• [PROVIDED DATA]:
"""
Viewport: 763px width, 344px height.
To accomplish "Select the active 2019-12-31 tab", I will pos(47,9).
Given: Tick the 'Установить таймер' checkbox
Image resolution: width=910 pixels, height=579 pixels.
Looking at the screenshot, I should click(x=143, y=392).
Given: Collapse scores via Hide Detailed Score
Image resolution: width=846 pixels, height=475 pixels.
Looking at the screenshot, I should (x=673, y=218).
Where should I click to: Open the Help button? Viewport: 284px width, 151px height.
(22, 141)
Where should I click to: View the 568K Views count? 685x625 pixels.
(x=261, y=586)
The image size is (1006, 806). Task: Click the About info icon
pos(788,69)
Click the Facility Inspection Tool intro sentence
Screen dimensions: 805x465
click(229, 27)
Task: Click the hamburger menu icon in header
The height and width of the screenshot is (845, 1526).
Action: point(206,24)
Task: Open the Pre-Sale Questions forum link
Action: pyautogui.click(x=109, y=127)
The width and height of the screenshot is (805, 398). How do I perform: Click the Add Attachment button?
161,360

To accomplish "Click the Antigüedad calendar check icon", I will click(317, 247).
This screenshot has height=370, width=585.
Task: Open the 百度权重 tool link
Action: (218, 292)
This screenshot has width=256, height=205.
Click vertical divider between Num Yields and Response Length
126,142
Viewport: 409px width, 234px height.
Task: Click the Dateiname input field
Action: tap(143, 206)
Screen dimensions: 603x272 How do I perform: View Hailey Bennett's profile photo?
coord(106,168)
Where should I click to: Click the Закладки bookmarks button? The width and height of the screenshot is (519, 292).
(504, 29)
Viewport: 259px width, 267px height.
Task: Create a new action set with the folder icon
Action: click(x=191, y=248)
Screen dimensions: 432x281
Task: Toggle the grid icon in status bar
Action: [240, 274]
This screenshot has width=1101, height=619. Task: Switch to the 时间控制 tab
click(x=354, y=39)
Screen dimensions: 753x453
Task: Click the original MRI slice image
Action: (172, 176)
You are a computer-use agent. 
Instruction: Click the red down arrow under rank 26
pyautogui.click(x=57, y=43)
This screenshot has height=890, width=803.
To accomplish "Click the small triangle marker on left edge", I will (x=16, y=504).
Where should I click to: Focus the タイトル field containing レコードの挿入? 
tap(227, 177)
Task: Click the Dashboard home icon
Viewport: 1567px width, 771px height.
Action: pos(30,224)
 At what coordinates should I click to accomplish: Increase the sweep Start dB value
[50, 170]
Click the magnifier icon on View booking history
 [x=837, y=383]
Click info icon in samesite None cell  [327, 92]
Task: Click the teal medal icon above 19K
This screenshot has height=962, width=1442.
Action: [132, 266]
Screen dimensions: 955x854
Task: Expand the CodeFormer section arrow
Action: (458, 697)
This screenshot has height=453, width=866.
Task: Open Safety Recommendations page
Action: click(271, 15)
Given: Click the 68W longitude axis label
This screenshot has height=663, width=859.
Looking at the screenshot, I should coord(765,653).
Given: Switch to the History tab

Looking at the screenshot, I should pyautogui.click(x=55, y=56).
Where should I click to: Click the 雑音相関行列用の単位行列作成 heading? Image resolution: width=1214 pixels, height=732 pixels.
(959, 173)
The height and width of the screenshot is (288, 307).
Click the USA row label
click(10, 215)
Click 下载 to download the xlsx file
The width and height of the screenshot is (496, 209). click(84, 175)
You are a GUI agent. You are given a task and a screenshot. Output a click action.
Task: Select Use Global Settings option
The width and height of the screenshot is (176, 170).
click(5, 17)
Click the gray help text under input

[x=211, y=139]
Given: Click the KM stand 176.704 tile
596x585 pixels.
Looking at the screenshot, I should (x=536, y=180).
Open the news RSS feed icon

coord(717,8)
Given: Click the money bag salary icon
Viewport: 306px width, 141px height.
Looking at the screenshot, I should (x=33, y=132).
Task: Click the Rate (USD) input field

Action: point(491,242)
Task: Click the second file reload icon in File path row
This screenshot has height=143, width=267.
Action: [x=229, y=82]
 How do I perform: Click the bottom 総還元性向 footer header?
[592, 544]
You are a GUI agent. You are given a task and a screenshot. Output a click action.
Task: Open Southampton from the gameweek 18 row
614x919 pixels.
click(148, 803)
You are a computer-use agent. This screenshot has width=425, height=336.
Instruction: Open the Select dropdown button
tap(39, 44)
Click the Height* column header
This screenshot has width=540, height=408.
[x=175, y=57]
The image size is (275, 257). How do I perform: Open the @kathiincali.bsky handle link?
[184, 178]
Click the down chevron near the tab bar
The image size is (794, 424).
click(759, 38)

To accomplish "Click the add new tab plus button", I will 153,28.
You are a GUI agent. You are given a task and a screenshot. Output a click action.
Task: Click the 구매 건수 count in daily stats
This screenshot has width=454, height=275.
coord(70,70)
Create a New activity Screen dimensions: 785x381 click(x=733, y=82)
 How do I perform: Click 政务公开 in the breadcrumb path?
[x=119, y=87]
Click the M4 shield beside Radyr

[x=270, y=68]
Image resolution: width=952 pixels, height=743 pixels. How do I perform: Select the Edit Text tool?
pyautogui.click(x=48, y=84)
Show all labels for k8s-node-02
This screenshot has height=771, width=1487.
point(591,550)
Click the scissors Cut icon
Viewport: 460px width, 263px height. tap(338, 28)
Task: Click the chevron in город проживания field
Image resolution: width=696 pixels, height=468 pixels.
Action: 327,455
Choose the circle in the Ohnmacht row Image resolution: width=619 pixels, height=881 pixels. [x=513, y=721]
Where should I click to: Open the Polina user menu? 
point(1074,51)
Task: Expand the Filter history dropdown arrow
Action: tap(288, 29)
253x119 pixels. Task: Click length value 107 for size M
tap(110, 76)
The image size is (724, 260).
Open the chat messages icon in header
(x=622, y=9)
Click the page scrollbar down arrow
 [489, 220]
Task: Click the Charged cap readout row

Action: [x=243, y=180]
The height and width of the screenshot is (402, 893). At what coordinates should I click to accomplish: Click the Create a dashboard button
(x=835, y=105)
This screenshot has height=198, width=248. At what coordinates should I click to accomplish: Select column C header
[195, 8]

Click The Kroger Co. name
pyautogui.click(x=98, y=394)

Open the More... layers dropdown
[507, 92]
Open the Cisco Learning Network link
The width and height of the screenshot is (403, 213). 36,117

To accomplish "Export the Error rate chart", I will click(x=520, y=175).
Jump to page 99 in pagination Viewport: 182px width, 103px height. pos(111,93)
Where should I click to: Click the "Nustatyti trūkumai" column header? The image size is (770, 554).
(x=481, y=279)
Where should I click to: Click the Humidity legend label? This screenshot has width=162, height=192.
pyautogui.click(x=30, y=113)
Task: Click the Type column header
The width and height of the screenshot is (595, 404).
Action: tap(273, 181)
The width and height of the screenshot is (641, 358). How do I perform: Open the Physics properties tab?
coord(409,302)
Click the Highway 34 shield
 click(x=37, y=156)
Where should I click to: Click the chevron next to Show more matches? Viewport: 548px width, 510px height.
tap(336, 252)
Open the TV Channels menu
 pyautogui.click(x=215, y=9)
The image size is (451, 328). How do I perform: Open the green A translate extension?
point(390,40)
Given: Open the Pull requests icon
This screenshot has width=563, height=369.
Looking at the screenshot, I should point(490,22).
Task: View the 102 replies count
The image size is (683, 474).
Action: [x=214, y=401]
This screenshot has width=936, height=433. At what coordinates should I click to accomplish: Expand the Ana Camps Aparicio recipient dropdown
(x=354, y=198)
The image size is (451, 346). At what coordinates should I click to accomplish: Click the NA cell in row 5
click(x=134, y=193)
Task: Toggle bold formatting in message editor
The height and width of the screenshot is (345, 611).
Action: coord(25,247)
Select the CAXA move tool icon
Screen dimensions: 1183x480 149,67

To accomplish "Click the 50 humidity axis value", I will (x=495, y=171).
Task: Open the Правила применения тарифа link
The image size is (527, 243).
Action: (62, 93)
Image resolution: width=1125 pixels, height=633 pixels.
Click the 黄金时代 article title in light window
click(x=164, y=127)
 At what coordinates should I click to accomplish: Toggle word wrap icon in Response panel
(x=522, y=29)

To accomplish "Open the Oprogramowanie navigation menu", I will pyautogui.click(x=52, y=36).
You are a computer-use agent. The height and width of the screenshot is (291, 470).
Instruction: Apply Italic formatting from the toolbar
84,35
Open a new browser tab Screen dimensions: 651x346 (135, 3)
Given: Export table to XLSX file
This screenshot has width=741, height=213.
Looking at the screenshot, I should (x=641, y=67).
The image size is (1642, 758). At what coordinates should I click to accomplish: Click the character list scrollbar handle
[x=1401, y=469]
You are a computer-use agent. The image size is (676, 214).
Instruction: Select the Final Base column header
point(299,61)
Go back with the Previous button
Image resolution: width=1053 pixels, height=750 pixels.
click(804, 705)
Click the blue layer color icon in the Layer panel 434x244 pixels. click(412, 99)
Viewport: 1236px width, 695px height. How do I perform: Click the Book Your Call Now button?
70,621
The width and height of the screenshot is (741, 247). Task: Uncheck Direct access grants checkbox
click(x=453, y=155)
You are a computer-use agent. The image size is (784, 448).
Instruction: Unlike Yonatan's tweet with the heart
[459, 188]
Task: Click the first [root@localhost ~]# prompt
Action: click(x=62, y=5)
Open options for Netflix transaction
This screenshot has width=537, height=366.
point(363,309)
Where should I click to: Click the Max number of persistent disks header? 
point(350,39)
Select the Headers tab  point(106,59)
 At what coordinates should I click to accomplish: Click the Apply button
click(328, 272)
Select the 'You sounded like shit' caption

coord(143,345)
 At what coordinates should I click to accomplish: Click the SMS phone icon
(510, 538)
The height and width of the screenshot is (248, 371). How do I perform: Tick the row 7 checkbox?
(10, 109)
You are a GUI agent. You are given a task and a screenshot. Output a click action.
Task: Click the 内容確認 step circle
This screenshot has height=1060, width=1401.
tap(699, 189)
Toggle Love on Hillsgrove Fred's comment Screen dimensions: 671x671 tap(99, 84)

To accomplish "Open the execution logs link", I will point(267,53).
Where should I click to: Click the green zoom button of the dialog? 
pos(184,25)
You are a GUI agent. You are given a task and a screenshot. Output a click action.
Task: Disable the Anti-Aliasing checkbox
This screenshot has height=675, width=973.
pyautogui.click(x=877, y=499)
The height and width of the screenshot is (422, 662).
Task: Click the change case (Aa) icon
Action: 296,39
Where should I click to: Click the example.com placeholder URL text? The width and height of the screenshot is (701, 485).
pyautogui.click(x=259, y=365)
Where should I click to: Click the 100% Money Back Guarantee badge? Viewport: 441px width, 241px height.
"""
• [TASK REQUIREMENTS]: Search the data for the string "computer" and copy every line where it appears.

• [SOLUTION TO THE PROBLEM]:
You are a computer-use agent. 
You are a computer-use agent. This screenshot has width=425, height=336.
You are a computer-use agent. The height and width of the screenshot is (291, 470).
You are a computer-use agent. The image size is (676, 214).
You are a computer-use agent. The image size is (784, 448).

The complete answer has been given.